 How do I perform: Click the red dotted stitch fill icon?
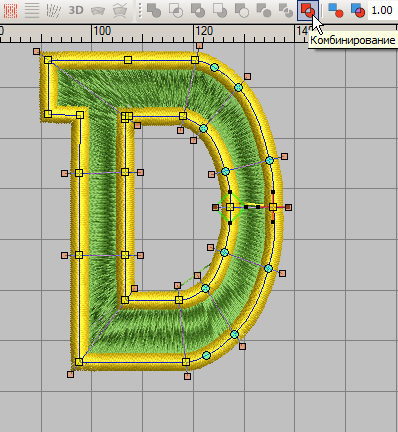10,11
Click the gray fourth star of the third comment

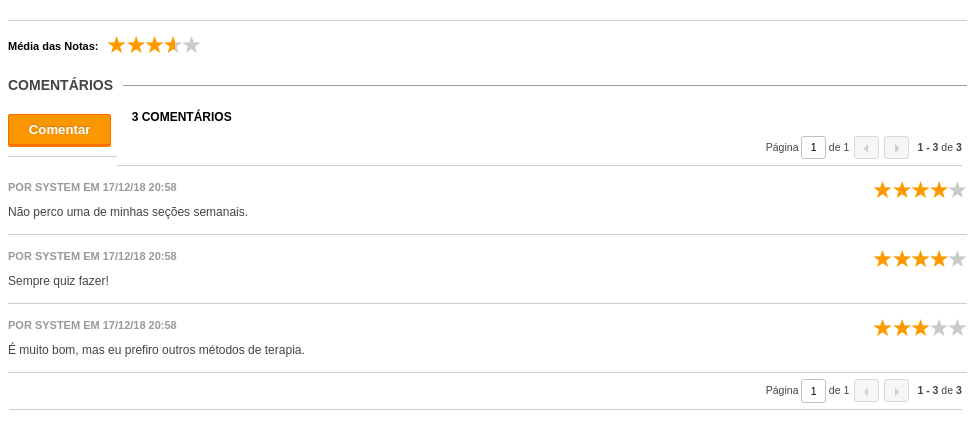(x=938, y=328)
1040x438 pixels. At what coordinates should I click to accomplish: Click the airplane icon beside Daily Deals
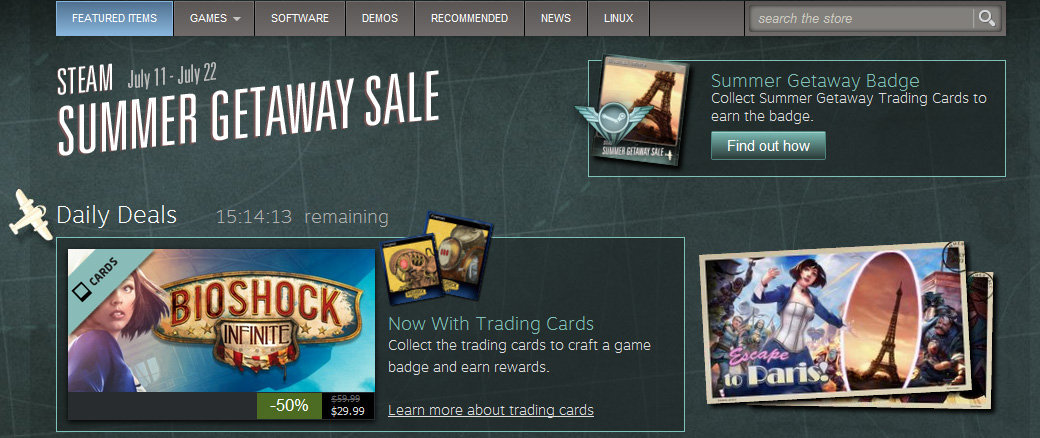coord(30,214)
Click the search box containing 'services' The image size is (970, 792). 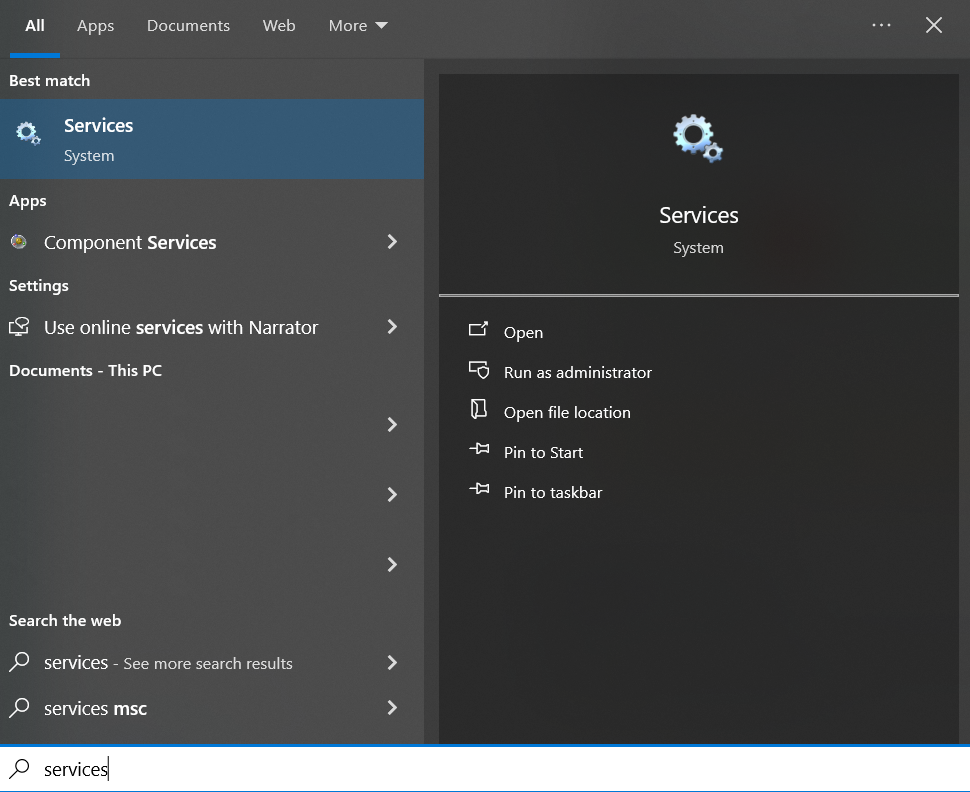[485, 769]
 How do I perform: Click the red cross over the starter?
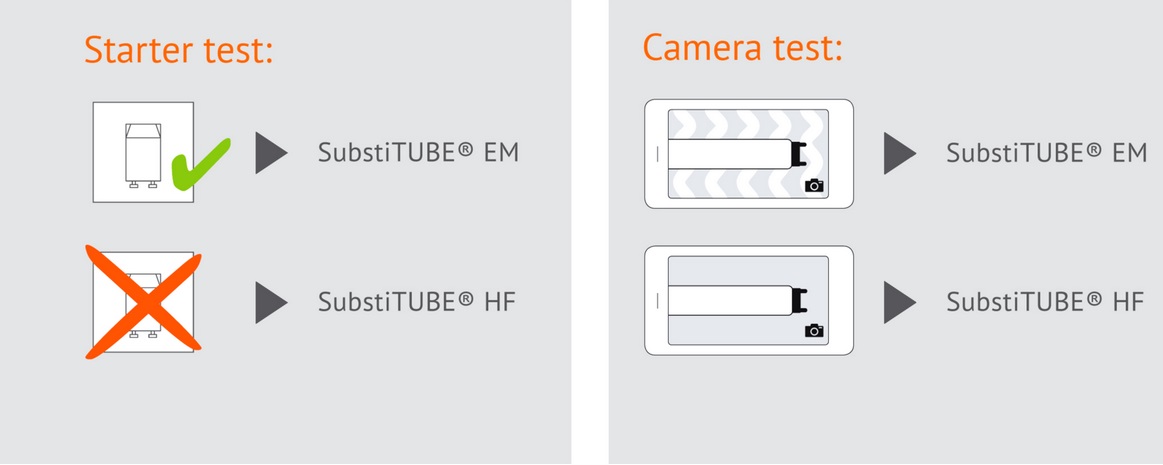143,302
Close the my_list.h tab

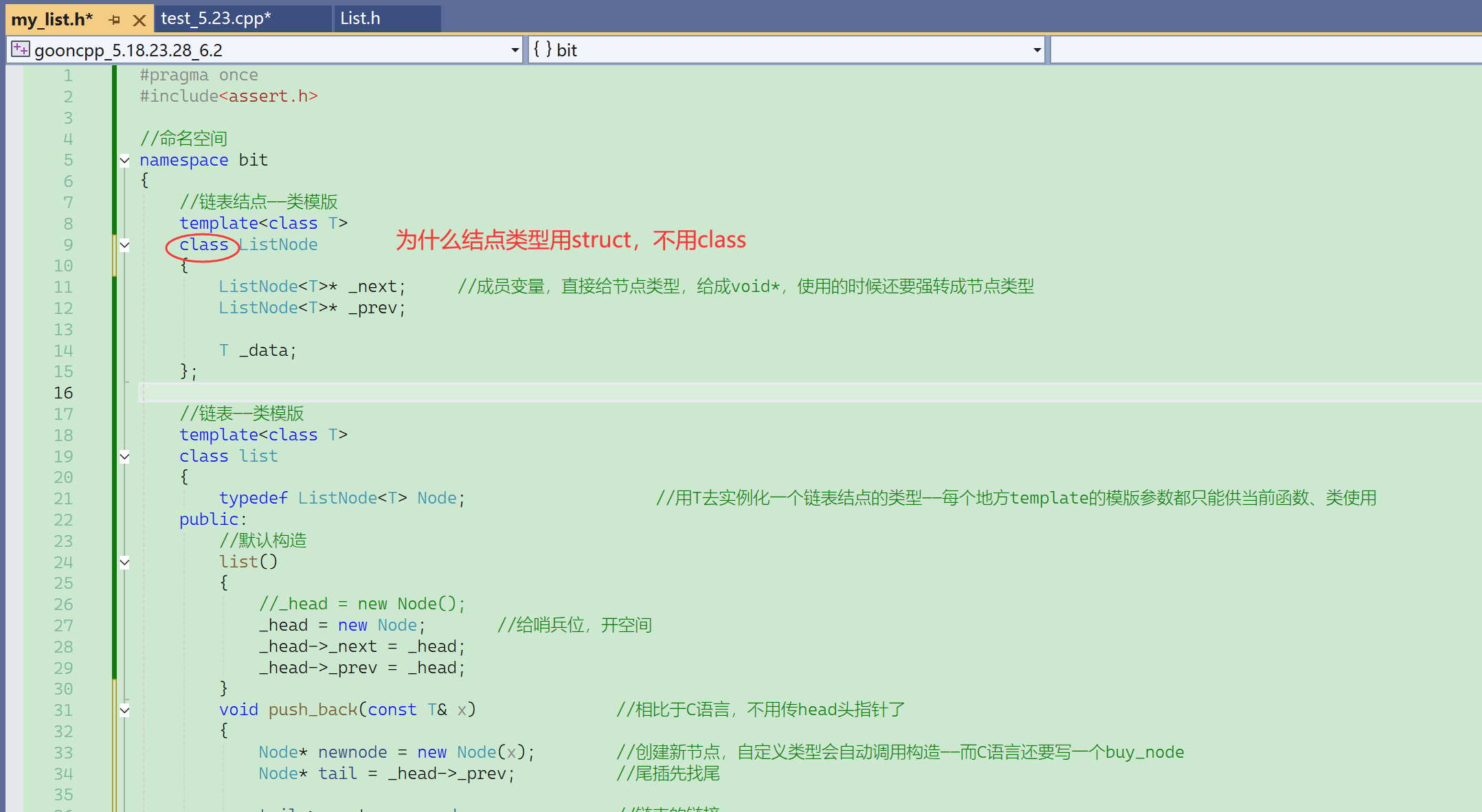click(x=139, y=20)
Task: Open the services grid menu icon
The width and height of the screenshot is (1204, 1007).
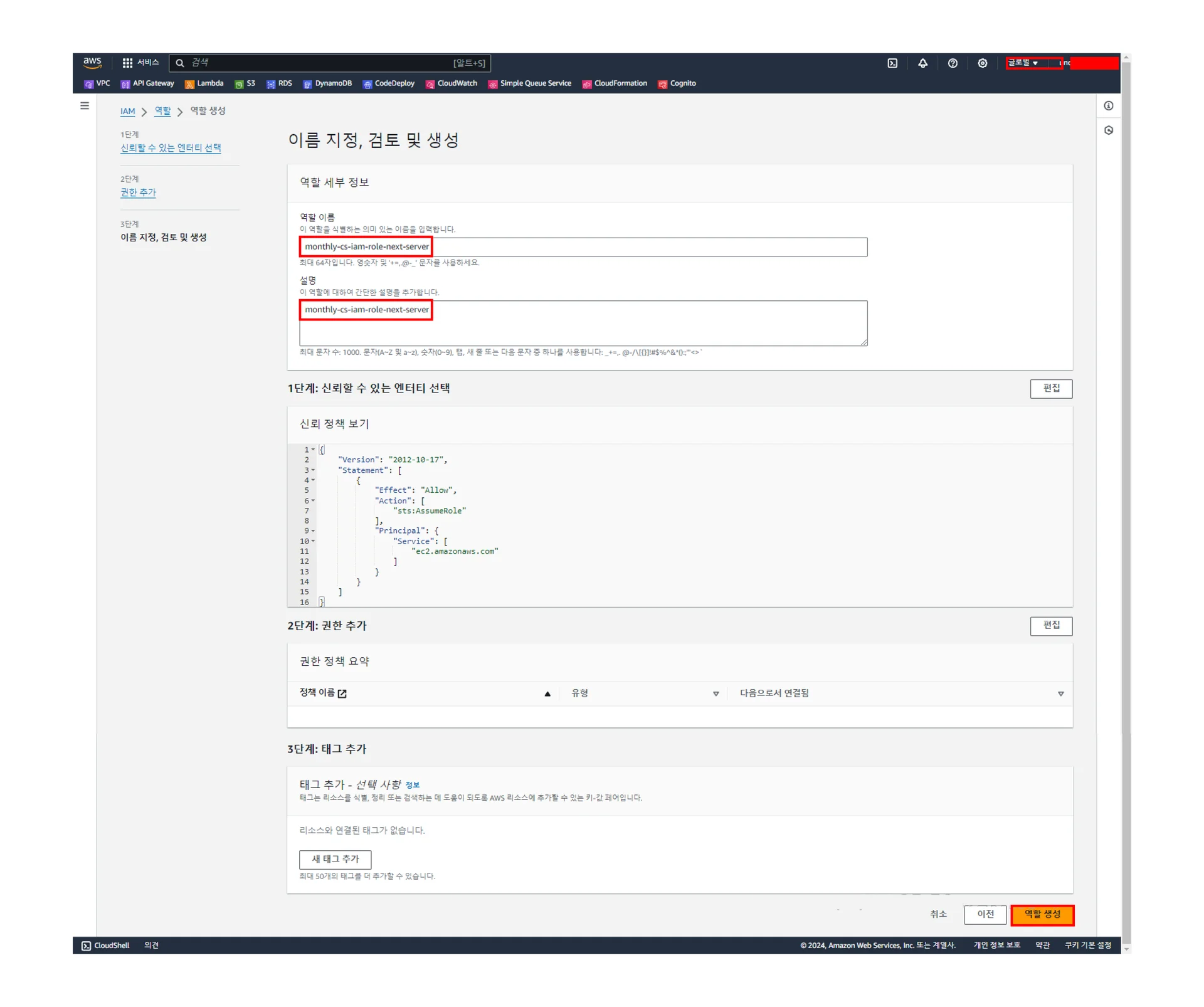Action: [x=127, y=63]
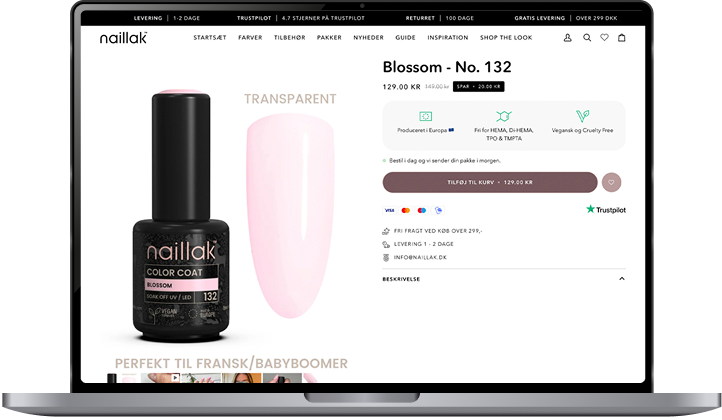
Task: Open the Farver menu item
Action: [x=250, y=38]
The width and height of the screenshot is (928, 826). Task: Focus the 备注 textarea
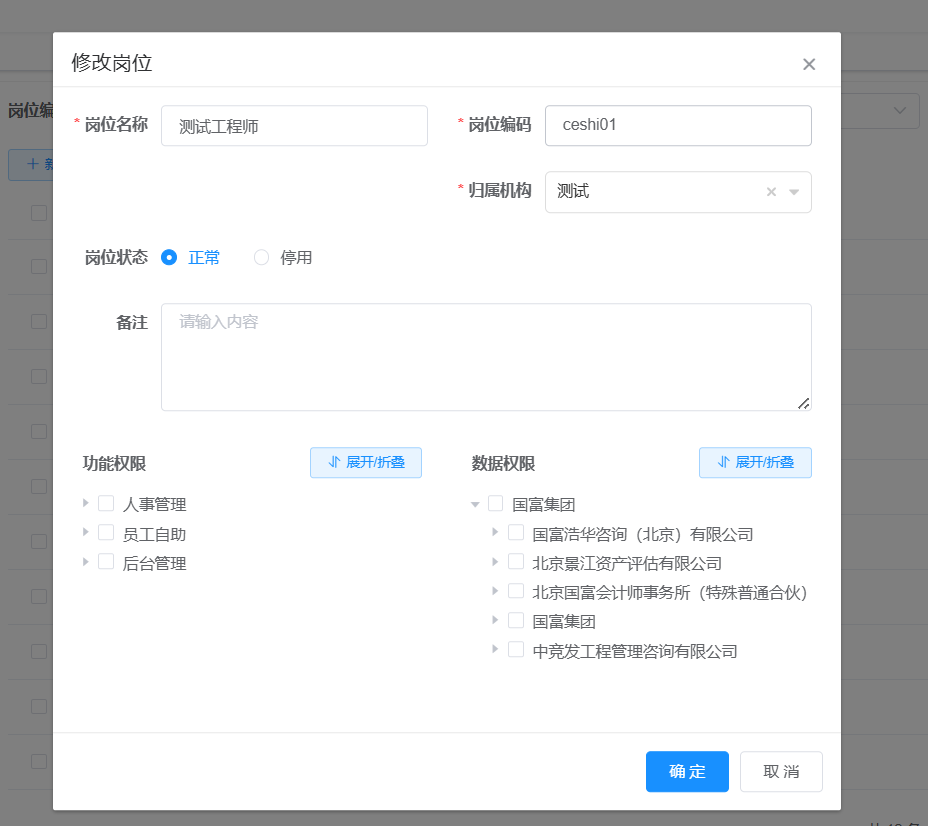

**What is asked**
Rewrite the material above as a numbered list, starting with the line that contains "Task: Open the services grid menu icon" and going on through the end of the material, skipping blank lines and leaving out the pictures.

**Task solution**
1. Task: Open the services grid menu icon
2. The width and height of the screenshot is (1204, 1007).
3. Action: [x=127, y=63]
4. Task: Open the Farver menu item
5. Action: [x=250, y=38]
6. The width and height of the screenshot is (928, 826). Task: Focus the 备注 textarea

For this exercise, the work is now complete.